Question about Imagenet Parameters
jpfeil opened this issue · 4 comments
jpfeil commented
Hi @lucidrains ,
Thanks again for this great resource. I'm trying to get the training up and running on ImageNet, but I get a strange error midway through training. I was hoping you could take a quick look to see if I'm doing something that doesn't make sense. Thank you!

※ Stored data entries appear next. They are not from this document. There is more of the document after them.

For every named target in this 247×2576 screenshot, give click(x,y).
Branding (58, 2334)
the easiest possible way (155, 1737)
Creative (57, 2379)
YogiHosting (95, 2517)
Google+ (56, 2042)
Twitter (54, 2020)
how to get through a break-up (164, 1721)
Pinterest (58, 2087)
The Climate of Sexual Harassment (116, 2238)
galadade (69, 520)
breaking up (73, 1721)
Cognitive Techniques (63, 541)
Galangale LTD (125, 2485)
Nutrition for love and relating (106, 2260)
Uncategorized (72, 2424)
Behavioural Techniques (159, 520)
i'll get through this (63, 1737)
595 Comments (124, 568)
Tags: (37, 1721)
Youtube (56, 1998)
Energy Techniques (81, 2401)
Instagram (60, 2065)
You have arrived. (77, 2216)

Traceback (most recent call last):
File "/projects/grc/users/pfeiljx/magvit2-pytorch/run/test-fashion-mnist.py", line 39, in <module>
File "/projects/grc/users/pfeiljx/magvit2-pytorch/magvit2_pytorch/trainer.py", line 431, in train
self.train_step(dl_iter)
File "/projects/grc/users/pfeiljx/magvit2-pytorch/magvit2_pytorch/trainer.py", line 290, in train_step
loss, loss_breakdown = self.model(
File "/ui/abv/pfeiljx/miniconda/envs/magvit/lib/python3.8/site-packages/torch/nn/modules/module.py", line 1518, in _wrapped_call_impl
return self._call_impl(*args, **kwargs)
File "/ui/abv/pfeiljx/miniconda/envs/magvit/lib/python3.8/site-packages/torch/nn/modules/module.py", line 1527, in _call_impl
return forward_call(*args, **kwargs)
File "<@beartype(magvit2_pytorch.magvit2_pytorch.VideoTokenizer.forward) at 0x2ae9f33abb80>", line 53, in forward
File "/projects/grc/users/pfeiljx/magvit2-pytorch/magvit2_pytorch/magvit2_pytorch.py", line 1561, in forward
x = self.encode(padded_video, cond = cond)

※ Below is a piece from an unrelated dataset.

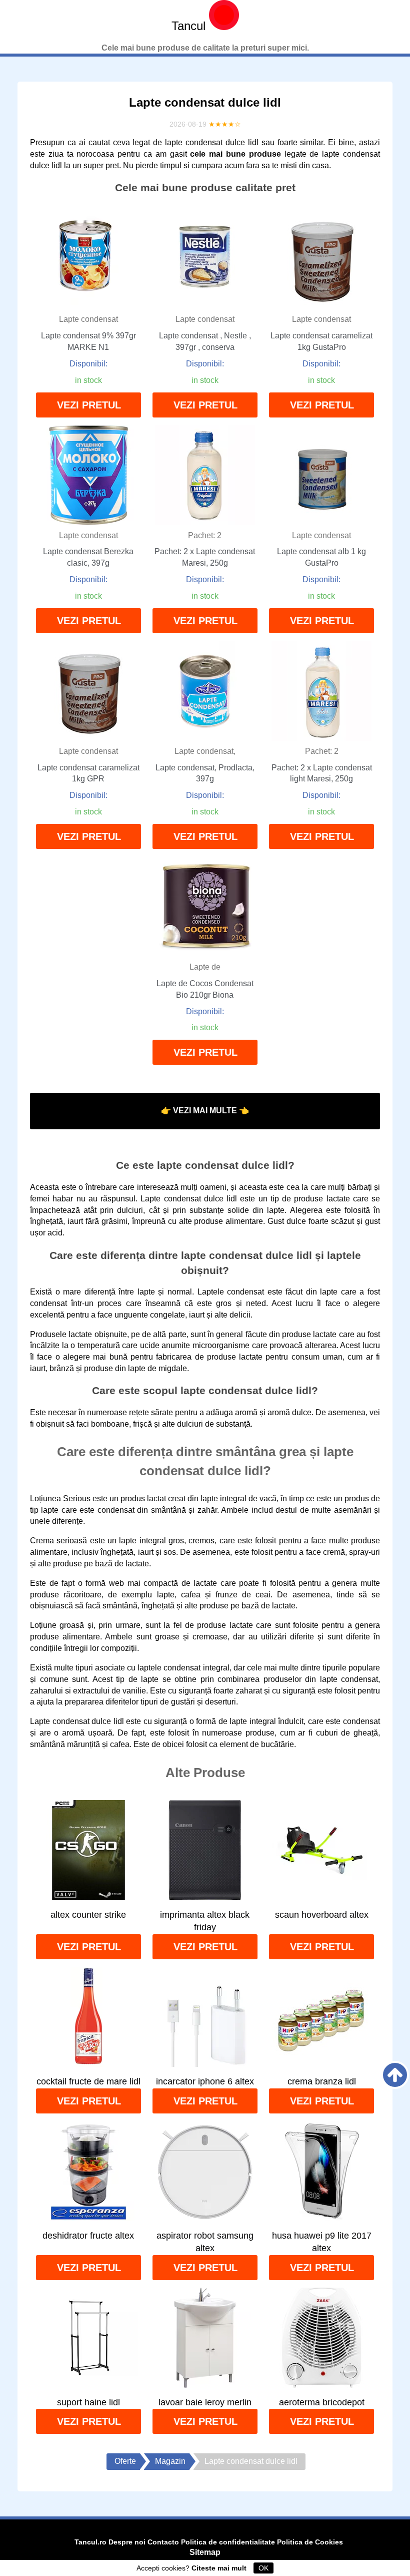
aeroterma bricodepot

File "<@beartype(magvit2_pytorch.magvit2_pytorch.VideoTokenizer.encode) at 0x2ae9f33ab5e0>", line 53, in encode
File "/projects/grc/users/pfeiljx/magvit2-pytorch/magvit2_pytorch/magvit2_pytorch.py", line 1442, in encode
x = self.conv_in(video)
File "/ui/abv/pfeiljx/miniconda/envs/magvit/lib/python3.8/site-packages/torch/nn/modules/module.py", line 1518, in _wrapped_call_impl
return self._call_impl(*args, **kwargs)
File "/ui/abv/pfeiljx/miniconda/envs/magvit/lib/python3.8/site-packages/torch/nn/modules/module.py", line 1527, in _call_impl
return forward_call(*args, **kwargs)
File "/projects/grc/users/pfeiljx/magvit2-pytorch/magvit2_pytorch/magvit2_pytorch.py", line 867, in forward
return self.conv(x)
File "/ui/abv/pfeiljx/miniconda/envs/magvit/lib/python3.8/site-packages/torch/nn/modules/module.py", line 1518, in _wrapped_call_impl
return self._call_impl(*args, **kwargs)
File "/ui/abv/pfeiljx/miniconda/envs/magvit/lib/python3.8/site-packages/torch/nn/modules/module.py", line 1527, in _call_impl
return forward_call(*args, **kwargs)
File "/ui/abv/pfeiljx/miniconda/envs/magvit/lib/python3.8/site-packages/torch/nn/modules/conv.py", line 610, in forward
return self._conv_forward(input, self.weight, self.bias)
File "/ui/abv/pfeiljx/miniconda/envs/magvit/lib/python3.8/site-packages/torch/nn/modules/conv.py", line 605, in _conv_forward
return F.conv3d(
RuntimeError: Given groups=1, weight of size [64, 3, 7, 7, 7], expected input[1, 1, 10, 230, 230] to have 3 channels, but got 1 channels instead
srun: error: mg092: task 0: Exited with exit code 1
Here is the code I'm running:
from magvit2_pytorch import (
VideoTokenizer,
VideoTokenizerTrainer
)
tokenizer = VideoTokenizer(
image_size = 256,
init_dim = 64,
max_dim = 512,
channels=3,
layers = (
'residual',
'compress_space',
('consecutive_residual', 2),
'compress_space',
('consecutive_residual', 2),
'linear_attend_space',
'compress_space',
('consecutive_residual', 2),
'attend_space',
'compress_time',
('consecutive_residual', 2),
'compress_time',
('consecutive_residual', 2),
'attend_time',
)
)
trainer = VideoTokenizerTrainer(
tokenizer,
dataset_folder='imagenet/ILSVRC/Data/CLS-LOC/train/n01440764',
dataset_type = 'images', # 'videos' or 'images', prior papers have shown pretraining on images to be effective for video synthesis
batch_size = 1,
grad_accum_every = 4,
num_train_steps = 1_000
)
trainer.train()
lucidrains commented
@jpfeil i think there's a greyscale image in there (1 channel)
lucidrains commented
jpfeil commented
Thanks, @lucidrains! It is working now.